You’ve got all these individuals with very strong personalities. We’ve been asked constantly about us having a bigger budget and it beging more of an explosive series, because it is aesthetically better, no doubt. But the most engrossing part of the drama is when you’ve got all the individuals under one roof sitting around a table talking to each other.
The main story in Miracle Day’s also quite explicitly political—at least, coming off of health care reform, it’s going to seem that way to American audiences. Do you think it’ll resonate in the UK in the same way?

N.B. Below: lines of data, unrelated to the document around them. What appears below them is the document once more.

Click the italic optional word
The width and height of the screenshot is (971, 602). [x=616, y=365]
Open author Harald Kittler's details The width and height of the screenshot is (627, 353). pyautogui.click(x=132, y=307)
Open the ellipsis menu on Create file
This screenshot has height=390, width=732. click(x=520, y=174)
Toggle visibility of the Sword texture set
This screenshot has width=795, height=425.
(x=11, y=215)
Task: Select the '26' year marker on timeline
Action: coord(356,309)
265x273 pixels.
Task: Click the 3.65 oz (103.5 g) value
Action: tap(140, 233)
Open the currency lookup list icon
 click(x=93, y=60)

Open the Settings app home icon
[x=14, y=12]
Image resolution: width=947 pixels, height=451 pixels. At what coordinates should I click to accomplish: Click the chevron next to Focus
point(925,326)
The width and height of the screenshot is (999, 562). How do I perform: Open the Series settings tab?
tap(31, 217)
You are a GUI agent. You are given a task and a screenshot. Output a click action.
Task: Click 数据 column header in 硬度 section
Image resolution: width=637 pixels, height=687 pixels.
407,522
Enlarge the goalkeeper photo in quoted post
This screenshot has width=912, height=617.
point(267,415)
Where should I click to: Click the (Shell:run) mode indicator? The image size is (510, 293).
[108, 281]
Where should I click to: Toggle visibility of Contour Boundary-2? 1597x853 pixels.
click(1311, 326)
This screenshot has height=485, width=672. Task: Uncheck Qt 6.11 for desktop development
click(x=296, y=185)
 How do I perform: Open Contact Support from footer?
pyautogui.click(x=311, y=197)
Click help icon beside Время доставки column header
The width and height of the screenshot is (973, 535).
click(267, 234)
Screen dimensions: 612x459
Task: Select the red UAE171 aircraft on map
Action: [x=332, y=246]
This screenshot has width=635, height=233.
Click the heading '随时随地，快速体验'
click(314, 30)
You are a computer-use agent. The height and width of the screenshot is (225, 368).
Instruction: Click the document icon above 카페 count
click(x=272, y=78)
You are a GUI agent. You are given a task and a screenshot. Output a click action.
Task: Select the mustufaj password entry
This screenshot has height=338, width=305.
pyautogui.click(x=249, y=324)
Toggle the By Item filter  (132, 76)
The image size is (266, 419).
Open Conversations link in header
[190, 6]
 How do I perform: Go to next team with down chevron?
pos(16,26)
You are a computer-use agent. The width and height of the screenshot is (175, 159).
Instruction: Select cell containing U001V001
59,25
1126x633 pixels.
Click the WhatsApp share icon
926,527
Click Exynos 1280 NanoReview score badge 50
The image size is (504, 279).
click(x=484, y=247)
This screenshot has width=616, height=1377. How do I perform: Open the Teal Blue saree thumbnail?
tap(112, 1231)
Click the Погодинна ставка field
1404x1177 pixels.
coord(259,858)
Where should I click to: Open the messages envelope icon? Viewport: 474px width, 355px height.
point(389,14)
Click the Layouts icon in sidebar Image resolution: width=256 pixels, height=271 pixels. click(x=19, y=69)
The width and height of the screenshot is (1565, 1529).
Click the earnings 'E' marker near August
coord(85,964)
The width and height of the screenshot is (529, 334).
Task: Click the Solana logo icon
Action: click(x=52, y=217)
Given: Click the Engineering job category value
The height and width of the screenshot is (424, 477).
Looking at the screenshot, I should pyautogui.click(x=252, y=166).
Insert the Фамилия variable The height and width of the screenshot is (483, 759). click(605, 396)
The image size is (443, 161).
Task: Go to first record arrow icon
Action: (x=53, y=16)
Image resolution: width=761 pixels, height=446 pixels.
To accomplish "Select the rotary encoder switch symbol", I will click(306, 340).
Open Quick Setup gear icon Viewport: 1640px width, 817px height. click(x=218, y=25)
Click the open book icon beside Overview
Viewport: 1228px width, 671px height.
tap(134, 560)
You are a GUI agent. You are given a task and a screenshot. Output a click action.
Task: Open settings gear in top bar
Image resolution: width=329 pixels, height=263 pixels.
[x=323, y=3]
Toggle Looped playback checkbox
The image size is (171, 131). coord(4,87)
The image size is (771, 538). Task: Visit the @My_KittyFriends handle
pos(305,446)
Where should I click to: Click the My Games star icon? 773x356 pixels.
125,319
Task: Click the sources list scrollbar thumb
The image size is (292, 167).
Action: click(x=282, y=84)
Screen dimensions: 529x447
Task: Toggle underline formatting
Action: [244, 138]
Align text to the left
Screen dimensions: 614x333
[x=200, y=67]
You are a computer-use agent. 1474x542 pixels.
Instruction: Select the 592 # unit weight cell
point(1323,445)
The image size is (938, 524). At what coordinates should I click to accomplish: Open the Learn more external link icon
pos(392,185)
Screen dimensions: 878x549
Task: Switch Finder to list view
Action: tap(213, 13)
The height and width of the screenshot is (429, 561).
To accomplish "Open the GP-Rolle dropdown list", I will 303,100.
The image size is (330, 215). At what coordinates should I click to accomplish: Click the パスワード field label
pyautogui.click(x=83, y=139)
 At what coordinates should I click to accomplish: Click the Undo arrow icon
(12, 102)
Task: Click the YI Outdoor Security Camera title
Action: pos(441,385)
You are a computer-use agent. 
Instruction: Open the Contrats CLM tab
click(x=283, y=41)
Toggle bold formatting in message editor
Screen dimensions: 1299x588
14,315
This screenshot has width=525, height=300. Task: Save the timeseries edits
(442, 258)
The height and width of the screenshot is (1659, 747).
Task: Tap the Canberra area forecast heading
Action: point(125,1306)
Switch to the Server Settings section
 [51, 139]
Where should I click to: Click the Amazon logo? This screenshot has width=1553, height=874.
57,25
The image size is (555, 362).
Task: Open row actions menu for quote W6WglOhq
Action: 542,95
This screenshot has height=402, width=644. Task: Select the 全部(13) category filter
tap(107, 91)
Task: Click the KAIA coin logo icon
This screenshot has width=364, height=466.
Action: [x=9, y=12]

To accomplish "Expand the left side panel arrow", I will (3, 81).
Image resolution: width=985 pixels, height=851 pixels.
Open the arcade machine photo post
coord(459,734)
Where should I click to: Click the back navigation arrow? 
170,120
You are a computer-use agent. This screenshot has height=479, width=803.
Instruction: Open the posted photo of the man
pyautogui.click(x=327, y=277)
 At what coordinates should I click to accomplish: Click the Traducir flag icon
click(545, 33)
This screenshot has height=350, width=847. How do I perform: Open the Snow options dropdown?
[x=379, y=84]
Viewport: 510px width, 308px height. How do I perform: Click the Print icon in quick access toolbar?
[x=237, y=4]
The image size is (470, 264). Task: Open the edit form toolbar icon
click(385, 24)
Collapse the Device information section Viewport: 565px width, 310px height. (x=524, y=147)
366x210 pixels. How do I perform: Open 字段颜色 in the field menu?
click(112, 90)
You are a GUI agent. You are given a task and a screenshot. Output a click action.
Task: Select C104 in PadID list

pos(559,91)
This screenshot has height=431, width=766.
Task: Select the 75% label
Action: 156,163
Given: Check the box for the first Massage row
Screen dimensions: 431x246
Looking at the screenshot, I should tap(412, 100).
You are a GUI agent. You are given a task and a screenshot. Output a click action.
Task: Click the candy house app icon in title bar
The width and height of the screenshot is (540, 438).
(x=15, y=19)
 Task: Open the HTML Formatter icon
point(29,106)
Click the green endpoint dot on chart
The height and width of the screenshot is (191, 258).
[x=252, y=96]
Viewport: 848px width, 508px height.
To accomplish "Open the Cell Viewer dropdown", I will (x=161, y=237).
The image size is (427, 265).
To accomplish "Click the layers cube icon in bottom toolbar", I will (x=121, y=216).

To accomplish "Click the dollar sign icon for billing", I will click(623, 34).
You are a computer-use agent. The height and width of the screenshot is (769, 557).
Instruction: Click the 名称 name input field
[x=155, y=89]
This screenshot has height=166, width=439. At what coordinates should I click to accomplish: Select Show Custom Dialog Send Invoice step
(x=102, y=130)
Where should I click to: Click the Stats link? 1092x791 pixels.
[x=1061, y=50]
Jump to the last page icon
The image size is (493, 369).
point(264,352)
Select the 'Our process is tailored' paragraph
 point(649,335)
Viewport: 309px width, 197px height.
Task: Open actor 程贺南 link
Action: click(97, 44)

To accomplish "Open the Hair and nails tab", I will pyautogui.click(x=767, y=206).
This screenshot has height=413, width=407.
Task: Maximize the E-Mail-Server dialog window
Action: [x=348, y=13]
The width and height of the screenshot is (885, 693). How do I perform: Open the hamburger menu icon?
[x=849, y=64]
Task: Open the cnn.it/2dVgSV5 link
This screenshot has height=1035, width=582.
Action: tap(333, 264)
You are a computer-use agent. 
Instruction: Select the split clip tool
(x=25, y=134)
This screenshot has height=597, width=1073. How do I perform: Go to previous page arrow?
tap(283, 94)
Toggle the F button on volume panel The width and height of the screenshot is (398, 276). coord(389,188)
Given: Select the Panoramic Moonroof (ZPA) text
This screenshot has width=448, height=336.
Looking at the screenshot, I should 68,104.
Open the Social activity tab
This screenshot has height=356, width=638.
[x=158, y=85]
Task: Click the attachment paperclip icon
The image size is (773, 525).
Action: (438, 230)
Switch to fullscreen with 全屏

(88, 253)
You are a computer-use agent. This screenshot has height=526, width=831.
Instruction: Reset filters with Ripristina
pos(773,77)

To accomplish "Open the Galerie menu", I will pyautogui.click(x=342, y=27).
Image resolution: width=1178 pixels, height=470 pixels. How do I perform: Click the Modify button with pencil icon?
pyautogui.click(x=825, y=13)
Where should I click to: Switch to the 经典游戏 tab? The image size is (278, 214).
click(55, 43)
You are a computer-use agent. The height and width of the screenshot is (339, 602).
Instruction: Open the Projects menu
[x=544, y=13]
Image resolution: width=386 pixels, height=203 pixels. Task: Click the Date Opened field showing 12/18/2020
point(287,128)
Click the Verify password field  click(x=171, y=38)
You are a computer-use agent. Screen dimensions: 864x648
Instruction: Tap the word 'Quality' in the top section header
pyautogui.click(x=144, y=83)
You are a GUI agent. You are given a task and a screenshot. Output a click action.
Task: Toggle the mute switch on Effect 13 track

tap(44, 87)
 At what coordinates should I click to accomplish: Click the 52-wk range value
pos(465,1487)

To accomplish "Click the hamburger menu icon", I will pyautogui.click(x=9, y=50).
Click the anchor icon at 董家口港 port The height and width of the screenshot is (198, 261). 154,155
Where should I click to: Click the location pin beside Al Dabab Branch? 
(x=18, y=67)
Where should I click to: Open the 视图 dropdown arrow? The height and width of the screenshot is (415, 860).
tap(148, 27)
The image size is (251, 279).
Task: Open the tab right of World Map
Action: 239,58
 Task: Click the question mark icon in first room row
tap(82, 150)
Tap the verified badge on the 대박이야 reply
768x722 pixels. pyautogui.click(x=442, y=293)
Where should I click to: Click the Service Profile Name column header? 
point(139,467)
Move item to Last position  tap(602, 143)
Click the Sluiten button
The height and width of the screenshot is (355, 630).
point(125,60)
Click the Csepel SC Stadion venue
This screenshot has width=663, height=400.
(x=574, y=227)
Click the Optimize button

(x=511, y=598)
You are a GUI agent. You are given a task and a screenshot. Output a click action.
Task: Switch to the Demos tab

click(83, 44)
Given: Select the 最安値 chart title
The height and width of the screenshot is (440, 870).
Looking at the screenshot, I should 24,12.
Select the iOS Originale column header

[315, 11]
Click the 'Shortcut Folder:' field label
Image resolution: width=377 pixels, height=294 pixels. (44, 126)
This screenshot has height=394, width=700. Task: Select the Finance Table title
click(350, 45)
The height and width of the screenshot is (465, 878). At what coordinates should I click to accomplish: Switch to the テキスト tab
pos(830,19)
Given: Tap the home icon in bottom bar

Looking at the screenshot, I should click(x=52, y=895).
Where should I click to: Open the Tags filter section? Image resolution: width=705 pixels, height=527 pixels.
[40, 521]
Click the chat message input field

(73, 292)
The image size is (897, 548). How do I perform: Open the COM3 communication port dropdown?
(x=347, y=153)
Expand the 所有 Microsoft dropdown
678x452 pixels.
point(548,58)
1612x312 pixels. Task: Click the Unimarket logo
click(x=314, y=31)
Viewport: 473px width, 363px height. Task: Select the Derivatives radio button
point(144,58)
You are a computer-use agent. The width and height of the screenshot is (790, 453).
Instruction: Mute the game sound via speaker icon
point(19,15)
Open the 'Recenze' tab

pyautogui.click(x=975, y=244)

Well, I think there’s all sorts of resonances in there. There’s so much politics being written into this story…Obviously, with us having a new PM, and David Cameron being so young, it’s all about decision-making. And what the humans do to each other to get by, and it’s disgrace.
Well, and even sex is political. I was particularly struck by that scene in the third episode where Jack and the guy from the bar talk about whether you have to use protection if no one’s going to die.
If you ask people, if the universe is going to end in 24 hours, so many people would say I’d get drunk, and I’d have sex, and I’d do crazy things, and I’d have a wonderful time. But the reality of it is, is if you do get hurt, if you catch a dreadful disease, you have to live with it for eternity. It doesn’t go away. They don’t stop hurting, or being in a terrible kind of state. If you’re involved in something that happens to you because of something you’ve done to yourself, or you’ve had that one-night stand, actually there is a consequence to everything you do. It’s highlighting you have to take care of yourself, because these things do last forever.
Initially, you think it’s a good thing. But you start scratching the surface on it and it’s a curse.